§ **What to do**
Return an exact copy of the lines from the one holding "The image size is (1276, 360)." to the end of the data, including both the starting and final lines. Leave the pictures out.

§ **Supplied material**
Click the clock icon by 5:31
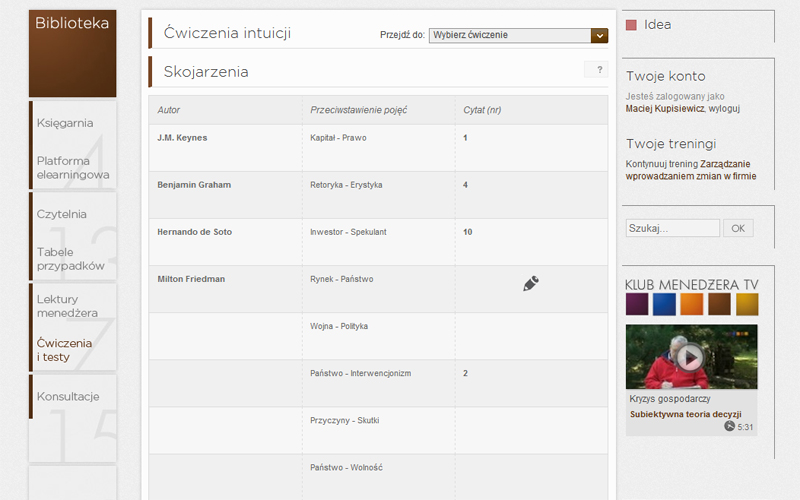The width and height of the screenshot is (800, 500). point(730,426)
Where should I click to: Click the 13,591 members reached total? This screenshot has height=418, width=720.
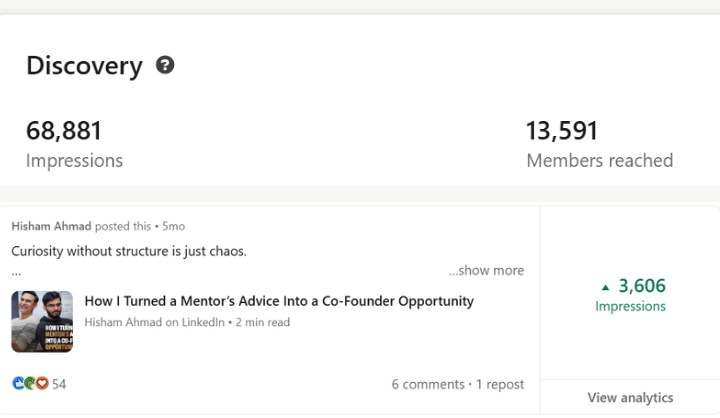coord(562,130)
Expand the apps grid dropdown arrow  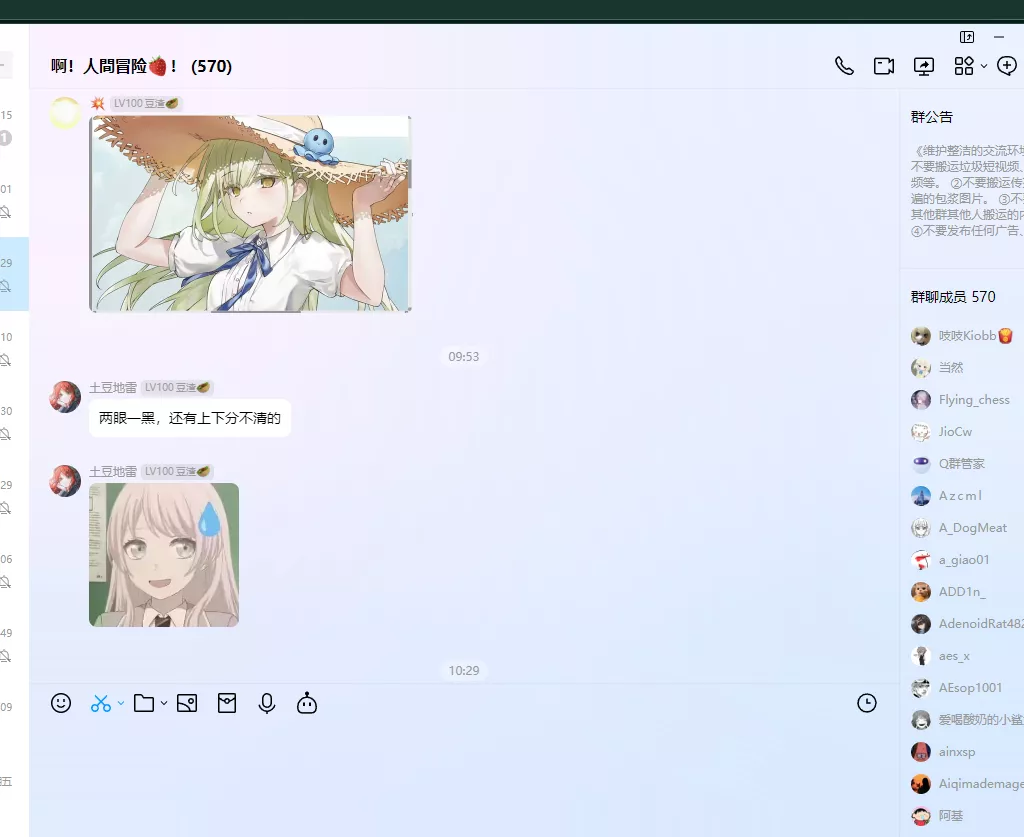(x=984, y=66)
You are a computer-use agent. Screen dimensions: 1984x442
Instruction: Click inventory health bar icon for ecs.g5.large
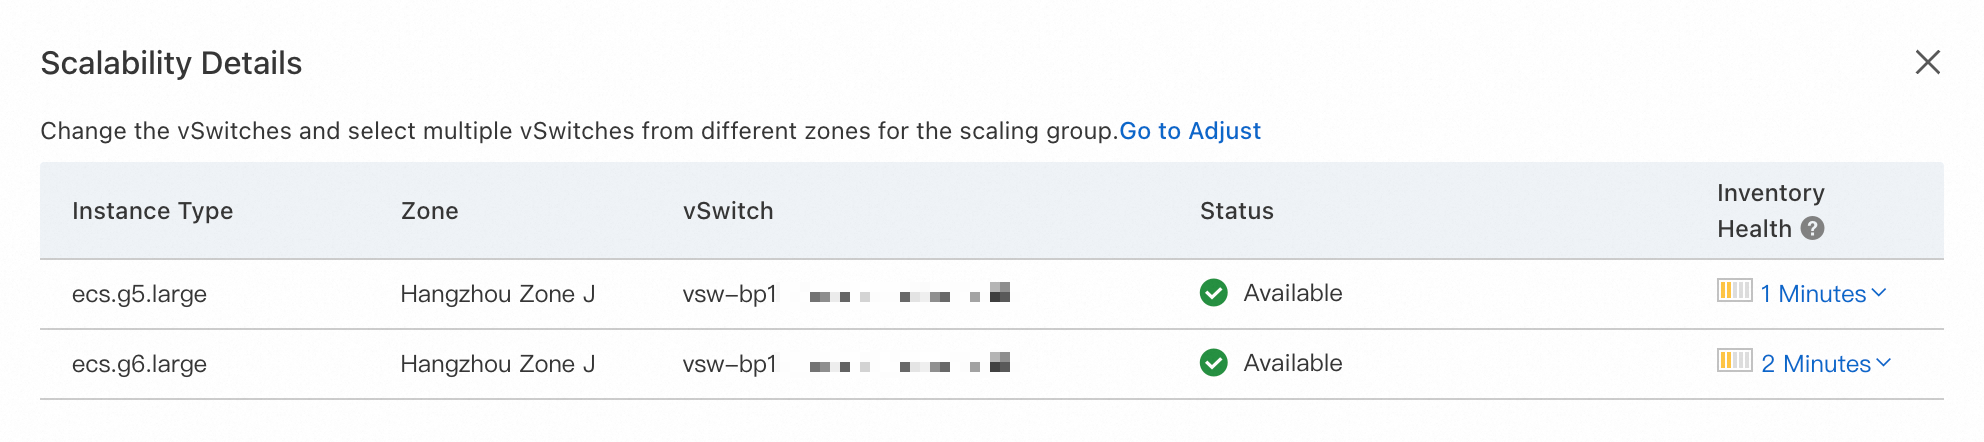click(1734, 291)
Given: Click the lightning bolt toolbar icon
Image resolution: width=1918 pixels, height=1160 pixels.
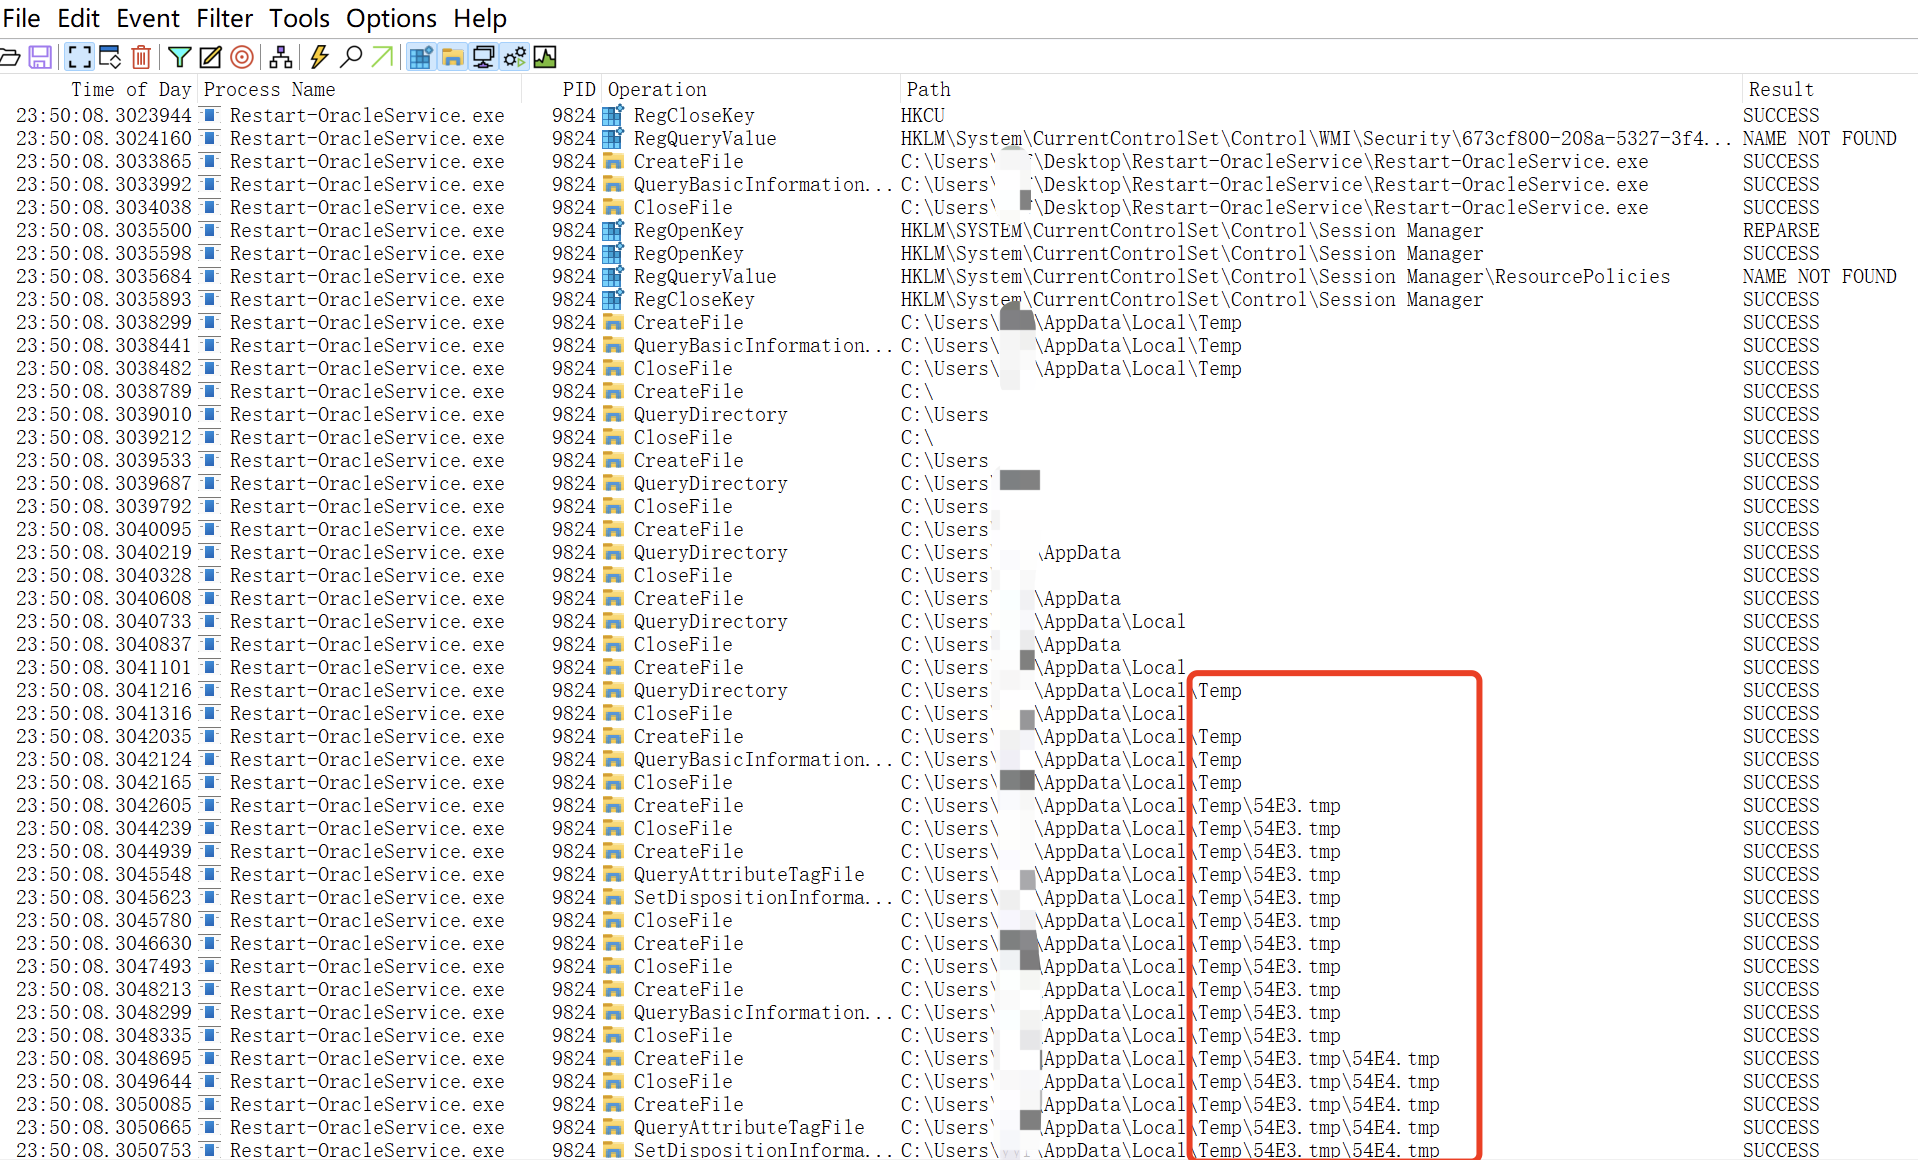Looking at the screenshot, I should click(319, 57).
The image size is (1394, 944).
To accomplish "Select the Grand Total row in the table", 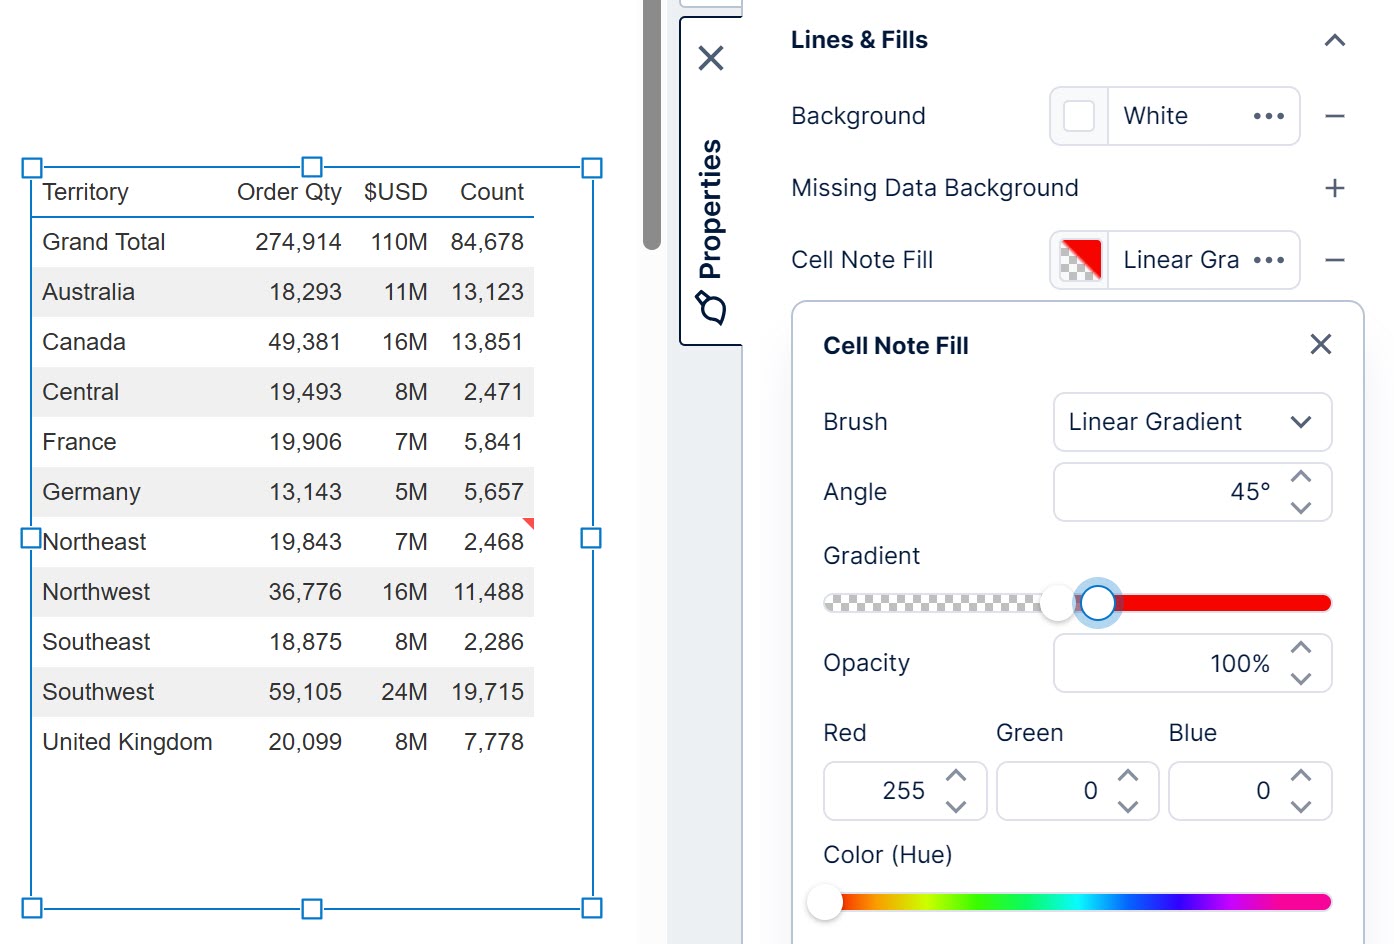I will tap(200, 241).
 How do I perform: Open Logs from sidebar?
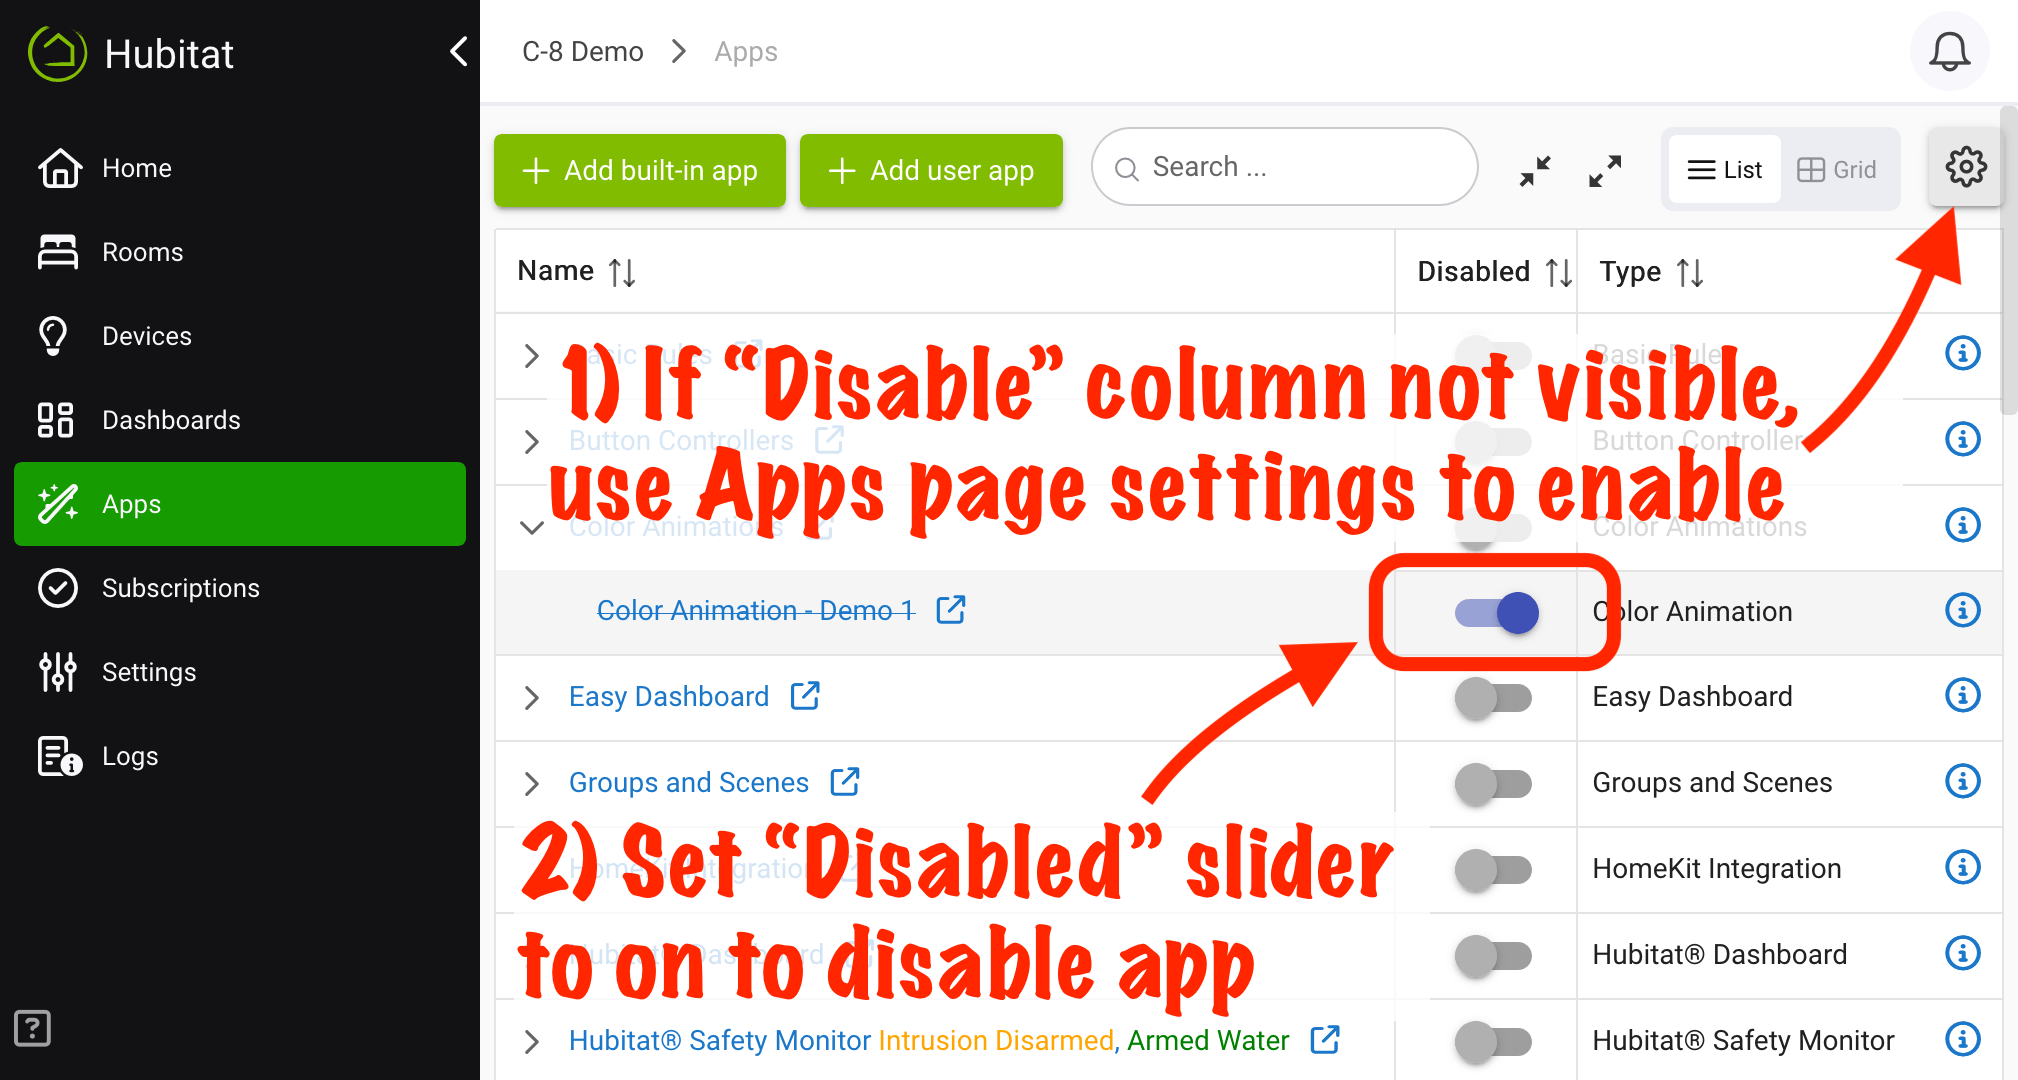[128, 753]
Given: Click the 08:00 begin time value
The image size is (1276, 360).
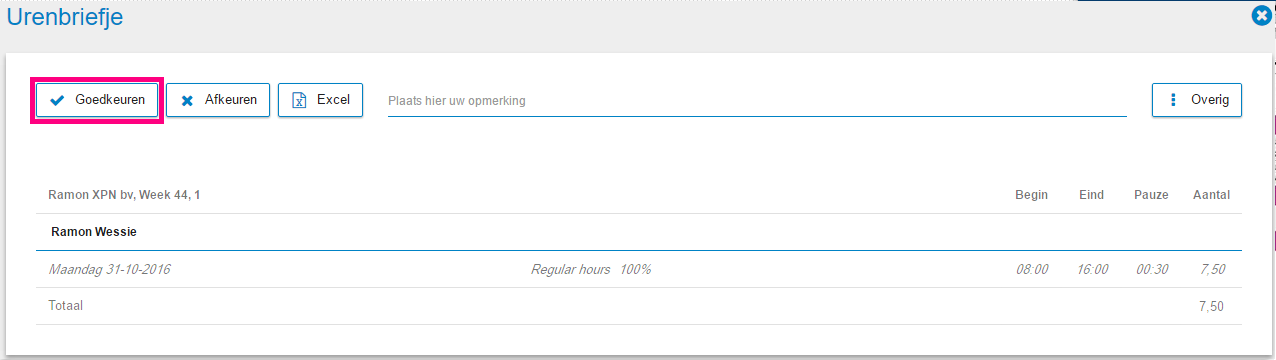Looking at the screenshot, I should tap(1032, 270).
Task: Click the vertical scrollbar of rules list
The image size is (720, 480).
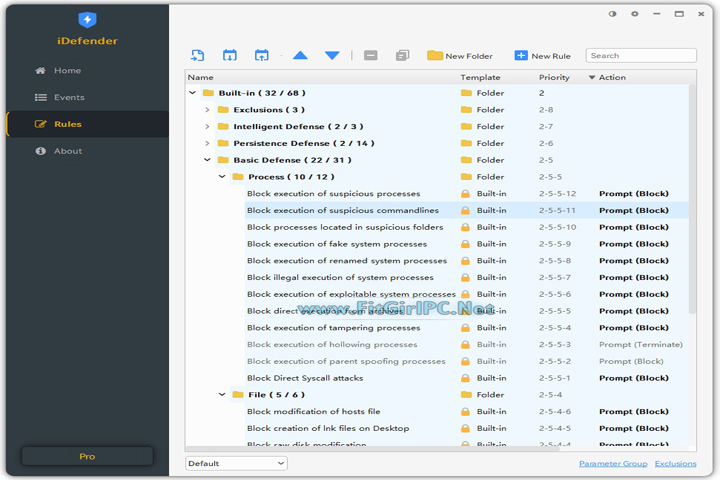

§ **Result of the exercise**
The image size is (1276, 360).
Looking at the screenshot, I should tap(1032, 270).
Task: Click the vertical scrollbar of rules list
The image size is (720, 480).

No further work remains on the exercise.